[PASSAGE PROVIDED]
The University of Pittsburgh also told students to stay home until at least the last week of January, despite classes being scheduled to start next week. And the University of North Carolina at Chapel Hill said last week that its first three weeks of undergraduate instruction will now take place online.
The universities are making these decisions while more than 1,900 colleges had seen over 397,000 cases of COVID-19 as of Dec. 11 since the pandemic’s start, according to The New York Times. But only around 90 deaths have been recorded, and most of those have been among employees rather than students, putting the campus-related death rate at 0.02%, well below average.
And the new study’s authors also credited institutions for policies that mitigated the spread of COVID-19. Each of the 30 campuses in the study pursued regular surveillance testing once or twice a week, as well as aggressive strategies to test, trace and isolate.
That method will be “critical” to ensure safe reopenings for campuses following the winter break, Kuhl said, as will limiting the virus at the beginning of the term and compliance with local regulations, especially those regarding social isolation and quarantining.
The University of North Carolina at Chapel Hill is a case study in another crucial element: a flexible transition to online instruction. After starting classes primarily in person Aug. 10, the university reported 177 positive cases before moving all undergraduate classes online Aug. 17. By Sept. 2, the study notes, new case numbers were steadily below 10, demonstrating how, "The transition to online instruction is a successful strategy for outbreak control.”
[/PASSAGE PROVIDED]
[PROVIDED DATA]
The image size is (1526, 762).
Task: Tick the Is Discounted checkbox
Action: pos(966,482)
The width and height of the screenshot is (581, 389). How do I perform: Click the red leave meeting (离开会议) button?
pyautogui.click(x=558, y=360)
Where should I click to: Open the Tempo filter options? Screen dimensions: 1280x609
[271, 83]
[/PROVIDED DATA]
[PROVIDED DATA]
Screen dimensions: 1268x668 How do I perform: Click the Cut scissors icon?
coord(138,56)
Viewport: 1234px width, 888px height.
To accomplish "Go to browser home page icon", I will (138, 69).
[/PROVIDED DATA]
EXPLORE THE MATERIAL:
A. List every specific calendar date, given as a month and a day, that appears in the passage on college COVID-19 policies.
B. Transcribe everything from "And the new" down to "isolation and quarantining." in the passage on college COVID-19 policies.
C. Go on with the passage on college COVID-19 policies, starting after its last sentence.

ANSWER SET:
A.
Dec. 11
Aug. 10
Aug. 17
Sept. 2

B.
And the new study’s authors also credited institutions for policies that mitigated the spread of COVID-19. Each of the 30 campuses in the study pursued regular surveillance testing once or twice a week, as well as aggressive strategies to test, trace and isolate.
That method will be “critical” to ensure safe reopenings for campuses following the winter break, Kuhl said, as will limiting the virus at the beginning of the term and compliance with local regulations, especially those regarding social isolation and quarantining.

C.
The relevance of the new research will likely extend even beyond the winter semester. Despite the emergence of vaccines, Kuhl does not expect things to be business as usual on campuses in the next academic year, even as institutions begin to look toward getting back to a more normal course. The University of California said Monday that students should plan to return for mostly in-person classes this fall.
“Even if you vaccinate a lot of students, even if many of them have had the disease and are thought to be immune, I don’t see, really, the fall quarter of 2021 — so in nine months from now — people walking around without masks, for instance,” Kuhl said. “After the summer I think most colleges are confident that they can bring students back … but then this high reproduction number will still be there.”
More immediately, Kuhl said, while many colleges have decided not to bring students back for the winter, “Some might, so I think it’s probably a more current topic now than it was even in the summer.” Colleges on the quarter system will approach similar decisions regarding the spring term around March.
The study of 30 U.S. colleges and universities included only those that reported caseloads on a daily basis and experienced at least 100 cases overall. The sample included 10 institutions with the highest numbers, nine of which were public, as well as 10 public and as many private institutions at the top of the U.S. News & World Report rankings. The colleges operated under a mix of in-person, online and hybrid learning.
The study “Are college campuses superspreaders? A data-driven modeling study,” published Jan. 13 in Computer Methods in Biomechanics and Biomedical Engineering, was authored by Hannah Lu, Cortney Weintz, Joseph Pace, Dhiraj Indana, Kevin Linka and Ellen Kuhl, Stanford University.